# Golden raisins



## Mad Cook (Nov 5, 2013)

When I first came across golden raisins on "Barefoot Contessa" I assumed they were what we call sultanas but last week when I went into the health food shop for some oatmeal I saw golden raisins on the shelf and picked up a bag. Took them home and sampled them. Sultanas they are not. They are absolutely yummy. I think they must come from green grapes not red or black and have a lovely fresh fruity taste. I keep dipping into the storage jar to have a taste. At this rate I'll have to go and buy more.

Why didn't I know about these years ago?


----------



## Andy M. (Nov 5, 2013)

They are really delicious.


----------



## taxlady (Nov 5, 2013)

So MC, what is the difference between sultanas and golden raisins? I tried Googling but the terms seem to be used interchangeably.


----------



## Dawgluver (Nov 5, 2013)

Cool.  I always thought they were interchangeable too.


----------



## Oldvine (Nov 5, 2013)

Sultanas and Thompson seedless (close relatives) makes golden raisins here where I live.  Melissa grapes make big fat golden raisins.  Add a little age, and they get can darker.   There's also a dark Thompson seedless.  All are tasty fresh off the vine or dried to a raisin.


----------



## Kayelle (Nov 5, 2013)

I love them too and don't like black raisins at all. Then again I love white wine and don't like red wine so it makes sense I guess. When ever raisins are called for I always use golden. I especially like them at this time of year in my holiday dressing along with dried cranberries.


----------



## CharlieD (Nov 5, 2013)

Oh, yeah, golden raisins is my number one choice.


----------



## Kayelle (Nov 6, 2013)

I also love them in my rice pilaf... 

Half cup of jasmine rice, half cup of orzo, browned in butter and oil.   I add sliced shallots, chopped mushrooms to the saute', and then a  handful of golden raisins,  with two cups of rich chicken broth and one  tablespoon of curry powder.  Simmered for 15 min on low, fluffed, and  add some toasted slivered almonds to the mix.  Very tasty.


----------



## Mad Cook (Nov 6, 2013)

taxlady said:


> So MC, what is the difference between sultanas and golden raisins? I tried Googling but the terms seem to be used interchangeably.


Yes, that's what I thought before I bought the golden raisins. I don't know if you have sultanas as I haven't come across them in recipes. They're not as raisin-y flavoured as normal raisins (IYKWIM) and a lighter brown in colour but really they tend to be used interchangeable in baking by most people. I prefer them to raisins if I'm putting them on my breakfast cereal though.
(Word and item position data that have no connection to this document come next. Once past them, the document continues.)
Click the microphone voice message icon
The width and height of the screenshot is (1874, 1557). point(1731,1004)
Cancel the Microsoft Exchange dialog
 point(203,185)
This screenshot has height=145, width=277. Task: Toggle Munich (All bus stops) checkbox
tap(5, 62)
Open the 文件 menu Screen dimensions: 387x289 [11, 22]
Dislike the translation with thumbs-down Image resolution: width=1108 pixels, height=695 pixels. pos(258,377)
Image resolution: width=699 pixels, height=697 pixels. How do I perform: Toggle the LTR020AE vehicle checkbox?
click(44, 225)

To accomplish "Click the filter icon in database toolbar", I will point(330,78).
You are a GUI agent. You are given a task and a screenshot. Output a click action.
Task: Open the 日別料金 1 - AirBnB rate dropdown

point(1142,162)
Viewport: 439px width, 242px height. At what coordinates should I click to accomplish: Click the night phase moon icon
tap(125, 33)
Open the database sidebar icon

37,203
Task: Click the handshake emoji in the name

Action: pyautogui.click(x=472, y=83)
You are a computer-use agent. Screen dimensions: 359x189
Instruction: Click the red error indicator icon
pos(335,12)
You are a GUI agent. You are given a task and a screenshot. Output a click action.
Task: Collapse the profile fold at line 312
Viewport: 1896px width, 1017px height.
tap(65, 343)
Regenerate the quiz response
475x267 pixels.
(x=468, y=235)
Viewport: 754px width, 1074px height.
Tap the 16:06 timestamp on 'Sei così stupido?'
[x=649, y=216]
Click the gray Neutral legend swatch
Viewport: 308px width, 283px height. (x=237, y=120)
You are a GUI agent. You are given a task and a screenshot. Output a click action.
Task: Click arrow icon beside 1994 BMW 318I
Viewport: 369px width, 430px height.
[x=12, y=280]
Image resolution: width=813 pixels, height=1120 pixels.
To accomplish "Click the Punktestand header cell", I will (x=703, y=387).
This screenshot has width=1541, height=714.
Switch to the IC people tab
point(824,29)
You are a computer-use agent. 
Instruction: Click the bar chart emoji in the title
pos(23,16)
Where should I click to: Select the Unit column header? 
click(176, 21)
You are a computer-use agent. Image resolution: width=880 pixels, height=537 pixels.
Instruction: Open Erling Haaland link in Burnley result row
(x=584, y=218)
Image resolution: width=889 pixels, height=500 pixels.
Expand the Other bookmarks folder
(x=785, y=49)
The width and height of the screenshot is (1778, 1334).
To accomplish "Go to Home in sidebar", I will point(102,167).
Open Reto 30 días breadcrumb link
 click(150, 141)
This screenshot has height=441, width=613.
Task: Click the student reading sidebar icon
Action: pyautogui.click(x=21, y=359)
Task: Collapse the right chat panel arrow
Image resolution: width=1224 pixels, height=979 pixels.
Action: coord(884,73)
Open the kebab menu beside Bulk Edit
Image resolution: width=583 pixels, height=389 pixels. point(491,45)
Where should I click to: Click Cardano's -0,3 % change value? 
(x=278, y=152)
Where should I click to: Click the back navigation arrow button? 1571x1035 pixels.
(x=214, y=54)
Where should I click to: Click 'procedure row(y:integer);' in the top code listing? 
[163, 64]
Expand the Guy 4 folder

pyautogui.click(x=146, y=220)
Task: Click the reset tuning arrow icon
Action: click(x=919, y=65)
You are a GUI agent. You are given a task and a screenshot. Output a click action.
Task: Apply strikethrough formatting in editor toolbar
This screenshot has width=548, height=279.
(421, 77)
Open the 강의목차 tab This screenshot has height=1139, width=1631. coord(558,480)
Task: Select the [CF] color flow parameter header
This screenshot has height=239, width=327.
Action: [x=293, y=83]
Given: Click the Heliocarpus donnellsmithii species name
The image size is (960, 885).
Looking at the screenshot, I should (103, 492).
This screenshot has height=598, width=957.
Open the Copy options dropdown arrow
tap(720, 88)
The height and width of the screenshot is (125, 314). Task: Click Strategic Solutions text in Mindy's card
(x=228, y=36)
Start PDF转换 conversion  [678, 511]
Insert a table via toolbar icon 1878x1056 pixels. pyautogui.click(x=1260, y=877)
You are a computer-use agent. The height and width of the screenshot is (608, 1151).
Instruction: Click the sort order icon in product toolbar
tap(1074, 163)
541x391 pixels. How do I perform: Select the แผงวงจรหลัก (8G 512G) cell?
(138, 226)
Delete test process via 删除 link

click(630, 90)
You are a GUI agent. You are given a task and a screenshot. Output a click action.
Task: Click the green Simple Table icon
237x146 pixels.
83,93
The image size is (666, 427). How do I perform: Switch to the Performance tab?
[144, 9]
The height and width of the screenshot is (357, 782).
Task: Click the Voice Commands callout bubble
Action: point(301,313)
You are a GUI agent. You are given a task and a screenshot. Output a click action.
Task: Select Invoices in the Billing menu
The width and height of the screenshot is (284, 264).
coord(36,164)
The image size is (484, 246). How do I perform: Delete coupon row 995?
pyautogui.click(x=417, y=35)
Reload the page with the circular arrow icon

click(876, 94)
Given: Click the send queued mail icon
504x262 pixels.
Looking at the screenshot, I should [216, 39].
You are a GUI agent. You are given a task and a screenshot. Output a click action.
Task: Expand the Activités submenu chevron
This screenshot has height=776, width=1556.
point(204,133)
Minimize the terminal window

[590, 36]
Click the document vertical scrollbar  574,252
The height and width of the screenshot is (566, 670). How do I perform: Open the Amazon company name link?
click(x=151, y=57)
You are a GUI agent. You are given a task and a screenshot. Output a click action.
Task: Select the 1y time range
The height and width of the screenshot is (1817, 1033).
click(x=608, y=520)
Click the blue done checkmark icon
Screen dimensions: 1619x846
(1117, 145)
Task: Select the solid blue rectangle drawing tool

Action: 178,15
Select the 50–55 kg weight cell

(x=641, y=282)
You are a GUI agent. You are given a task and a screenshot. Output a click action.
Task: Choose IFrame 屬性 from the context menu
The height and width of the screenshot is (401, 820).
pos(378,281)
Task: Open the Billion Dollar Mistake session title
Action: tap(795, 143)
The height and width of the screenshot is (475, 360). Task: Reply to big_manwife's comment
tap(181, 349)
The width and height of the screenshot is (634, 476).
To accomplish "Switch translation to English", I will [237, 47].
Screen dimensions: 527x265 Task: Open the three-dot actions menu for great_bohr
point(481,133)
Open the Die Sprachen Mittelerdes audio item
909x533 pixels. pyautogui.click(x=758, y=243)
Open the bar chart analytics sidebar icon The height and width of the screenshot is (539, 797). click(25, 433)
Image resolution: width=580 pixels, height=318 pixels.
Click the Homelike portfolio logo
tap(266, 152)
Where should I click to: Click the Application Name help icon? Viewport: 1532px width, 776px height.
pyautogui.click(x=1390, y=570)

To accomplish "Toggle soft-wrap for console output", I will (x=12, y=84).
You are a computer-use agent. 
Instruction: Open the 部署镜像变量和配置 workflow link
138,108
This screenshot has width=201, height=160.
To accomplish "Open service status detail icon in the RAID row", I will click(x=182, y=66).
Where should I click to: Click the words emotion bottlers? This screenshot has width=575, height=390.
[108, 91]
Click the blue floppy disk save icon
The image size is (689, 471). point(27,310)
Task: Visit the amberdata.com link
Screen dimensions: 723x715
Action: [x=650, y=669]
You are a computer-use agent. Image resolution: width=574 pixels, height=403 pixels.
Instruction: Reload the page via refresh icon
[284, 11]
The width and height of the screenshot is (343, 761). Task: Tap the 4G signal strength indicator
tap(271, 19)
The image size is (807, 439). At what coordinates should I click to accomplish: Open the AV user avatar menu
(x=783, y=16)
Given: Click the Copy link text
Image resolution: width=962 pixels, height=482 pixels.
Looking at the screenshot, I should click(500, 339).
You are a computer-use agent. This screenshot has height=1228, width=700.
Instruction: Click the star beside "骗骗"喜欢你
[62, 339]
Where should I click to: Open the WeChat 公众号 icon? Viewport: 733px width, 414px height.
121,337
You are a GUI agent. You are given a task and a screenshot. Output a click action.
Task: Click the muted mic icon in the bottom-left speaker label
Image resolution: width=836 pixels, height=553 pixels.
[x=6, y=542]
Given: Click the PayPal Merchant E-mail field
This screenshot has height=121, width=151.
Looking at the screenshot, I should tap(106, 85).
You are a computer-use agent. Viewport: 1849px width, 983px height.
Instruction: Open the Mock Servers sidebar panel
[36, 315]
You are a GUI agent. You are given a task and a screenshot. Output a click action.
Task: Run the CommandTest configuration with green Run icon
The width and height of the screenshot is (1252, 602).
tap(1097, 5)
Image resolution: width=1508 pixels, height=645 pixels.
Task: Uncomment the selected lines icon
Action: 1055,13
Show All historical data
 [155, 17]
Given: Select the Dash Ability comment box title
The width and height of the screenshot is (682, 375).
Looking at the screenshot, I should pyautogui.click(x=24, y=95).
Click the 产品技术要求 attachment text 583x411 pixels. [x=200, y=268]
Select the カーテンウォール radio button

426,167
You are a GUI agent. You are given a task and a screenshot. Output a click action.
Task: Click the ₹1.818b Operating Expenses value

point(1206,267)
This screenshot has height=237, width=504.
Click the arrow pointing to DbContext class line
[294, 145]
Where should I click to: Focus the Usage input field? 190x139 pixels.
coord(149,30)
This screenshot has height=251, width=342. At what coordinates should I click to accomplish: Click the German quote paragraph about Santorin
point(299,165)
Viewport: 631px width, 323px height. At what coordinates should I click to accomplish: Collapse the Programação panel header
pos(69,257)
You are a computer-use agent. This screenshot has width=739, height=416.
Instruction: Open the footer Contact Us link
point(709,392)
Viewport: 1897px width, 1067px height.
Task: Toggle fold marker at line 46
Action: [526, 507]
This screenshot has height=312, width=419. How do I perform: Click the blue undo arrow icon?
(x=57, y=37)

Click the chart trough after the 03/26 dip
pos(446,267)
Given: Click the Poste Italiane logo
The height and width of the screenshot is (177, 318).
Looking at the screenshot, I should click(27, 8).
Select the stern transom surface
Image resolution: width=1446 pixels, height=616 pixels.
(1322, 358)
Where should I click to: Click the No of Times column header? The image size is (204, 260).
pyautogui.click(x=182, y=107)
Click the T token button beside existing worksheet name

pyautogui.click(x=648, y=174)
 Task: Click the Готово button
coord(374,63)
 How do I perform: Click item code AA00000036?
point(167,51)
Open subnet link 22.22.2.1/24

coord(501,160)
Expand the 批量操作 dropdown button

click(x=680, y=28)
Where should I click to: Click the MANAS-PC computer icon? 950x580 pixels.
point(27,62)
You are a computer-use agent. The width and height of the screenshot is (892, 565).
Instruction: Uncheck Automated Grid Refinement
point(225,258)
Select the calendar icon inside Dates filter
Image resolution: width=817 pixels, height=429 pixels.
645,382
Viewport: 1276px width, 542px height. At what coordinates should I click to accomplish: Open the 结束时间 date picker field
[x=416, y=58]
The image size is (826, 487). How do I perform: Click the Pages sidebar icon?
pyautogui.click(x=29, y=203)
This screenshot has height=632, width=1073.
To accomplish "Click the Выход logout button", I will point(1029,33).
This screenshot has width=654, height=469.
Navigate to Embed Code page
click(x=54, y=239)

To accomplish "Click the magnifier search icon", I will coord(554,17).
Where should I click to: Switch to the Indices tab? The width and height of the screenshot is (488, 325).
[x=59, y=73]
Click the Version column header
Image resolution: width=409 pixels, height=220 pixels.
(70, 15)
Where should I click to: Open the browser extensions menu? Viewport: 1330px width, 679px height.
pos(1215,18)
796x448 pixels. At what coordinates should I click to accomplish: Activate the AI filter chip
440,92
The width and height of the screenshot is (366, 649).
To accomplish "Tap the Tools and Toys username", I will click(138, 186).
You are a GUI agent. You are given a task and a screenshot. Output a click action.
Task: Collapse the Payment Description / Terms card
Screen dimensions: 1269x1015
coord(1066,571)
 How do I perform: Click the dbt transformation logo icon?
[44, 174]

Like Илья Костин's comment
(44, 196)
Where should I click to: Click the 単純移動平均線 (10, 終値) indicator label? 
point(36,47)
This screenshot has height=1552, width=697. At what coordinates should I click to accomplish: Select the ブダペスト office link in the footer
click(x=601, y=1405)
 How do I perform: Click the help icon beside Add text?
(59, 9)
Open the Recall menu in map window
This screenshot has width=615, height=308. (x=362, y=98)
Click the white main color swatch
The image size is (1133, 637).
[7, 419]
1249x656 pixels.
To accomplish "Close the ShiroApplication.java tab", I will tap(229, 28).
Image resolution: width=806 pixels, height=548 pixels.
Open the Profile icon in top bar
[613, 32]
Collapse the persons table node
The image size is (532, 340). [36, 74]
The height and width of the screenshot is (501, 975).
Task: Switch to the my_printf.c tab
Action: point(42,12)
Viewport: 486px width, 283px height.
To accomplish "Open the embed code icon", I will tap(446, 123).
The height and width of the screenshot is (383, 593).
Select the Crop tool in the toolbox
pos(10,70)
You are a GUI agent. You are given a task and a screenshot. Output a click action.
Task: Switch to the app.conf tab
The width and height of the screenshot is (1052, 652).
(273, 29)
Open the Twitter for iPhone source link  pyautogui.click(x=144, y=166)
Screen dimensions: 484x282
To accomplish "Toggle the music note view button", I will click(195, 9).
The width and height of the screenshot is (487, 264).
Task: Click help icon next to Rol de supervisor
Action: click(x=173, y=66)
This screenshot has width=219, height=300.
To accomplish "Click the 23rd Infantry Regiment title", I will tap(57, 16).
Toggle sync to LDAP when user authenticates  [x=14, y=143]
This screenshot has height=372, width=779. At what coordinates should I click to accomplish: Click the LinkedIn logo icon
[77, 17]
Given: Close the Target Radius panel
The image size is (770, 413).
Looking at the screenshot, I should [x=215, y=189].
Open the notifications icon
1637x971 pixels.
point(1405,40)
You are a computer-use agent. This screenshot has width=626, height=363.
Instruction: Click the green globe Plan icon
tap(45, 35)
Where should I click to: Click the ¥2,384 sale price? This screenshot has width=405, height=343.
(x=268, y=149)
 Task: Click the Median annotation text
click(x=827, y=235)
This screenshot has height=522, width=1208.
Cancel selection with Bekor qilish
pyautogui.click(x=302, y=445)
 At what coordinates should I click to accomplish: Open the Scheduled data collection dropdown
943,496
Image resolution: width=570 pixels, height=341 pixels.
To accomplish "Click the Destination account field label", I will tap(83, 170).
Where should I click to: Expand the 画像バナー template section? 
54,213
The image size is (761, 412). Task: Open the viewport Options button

The golden raisins are a revelation, though. I'll be using them a lot. They are yummy on porridge


----------



## Mad Cook (Nov 6, 2013)

Kayelle said:


> I also love them in my rice pilaf...
> 
> Half cup of jasmine rice, half cup of orzo, browned in butter and oil. I add sliced shallots, chopped mushrooms to the saute', and then a handful of golden raisins, with two cups of rich chicken broth and one tablespoon of curry powder. Simmered for 15 min on low, fluffed, and add some toasted slivered almonds to the mix. Very tasty.


Ooh, I'll be trying this (if I've any GRs left by the time I stop dipping into the jar every time I pass it) Note to self - buy orzo next time I'm shopping


----------



## Mad Cook (Nov 6, 2013)

Oldvine said:


> Sultanas and Thompson seedless (close relatives) makes golden raisins here where I live. Melissa grapes make big fat golden raisins. Add a little age, and they get can darker. There's also a dark Thompson seedless. All are tasty fresh off the vine or dried to a raisin.


Thanks for that, Oldvine, very interesting.

 In that case I think the sultanas we get must be made from the dark Thompson's Seedless. I don't think I've seen dark TS grapes on the fresh fruit counters here (I must look) but we get a lot of the green version and very nice they are too.

The golden raisins I got were very pale and the flavour was very fresh and fruity.


----------



## Steve Kroll (Nov 6, 2013)

Just a point of clarification. We had this same discussion in another group I belong to. Thompson Seedless (US) and Sultana (England) refer to the same variety of white seedless grape. The color difference and sweetness of golden raisins/sultanas is dependent on where they are grown and treated. California has a longer, warmer growing season than England, which makes for grapes with higher sugar levels. That's why golden raisins tend to be sweeter. Both types are treated with sulphur dioxide, which preserves the color. Also of note: while most golden raisins these days are made from Thompson Seedless, there is no standard that says they have to be. In the not-too-distant past, most golden raisins were made of muscat grapes that were de-seeded. However, since Muscat has become more popular as a wine grape in recent years, more of the grapes have been used for that purpose.

Or at least that's my understanding.


----------



## taxlady (Nov 6, 2013)

My experience has been that sultanas are slightly darker, drier, and often have a tiny bit of crystallized sugar on the outside. I don't often see golden raisins. I have found them to be plumper and lighter in colour. I guess we use the word sultana because of the British influence.


----------



## acerbicacid (Nov 6, 2013)

I first came across them by reading either Ottolenghi or Jose Pizzaro.   Love them and prefer them to the dark raisins (I am a red wine drinker too).   I now only buy the golden raisins and use them whenever raisins are called for (mostly savoury dishes) - Tagines and a Jose Pizzaro spicy chicken recipe in particular.


----------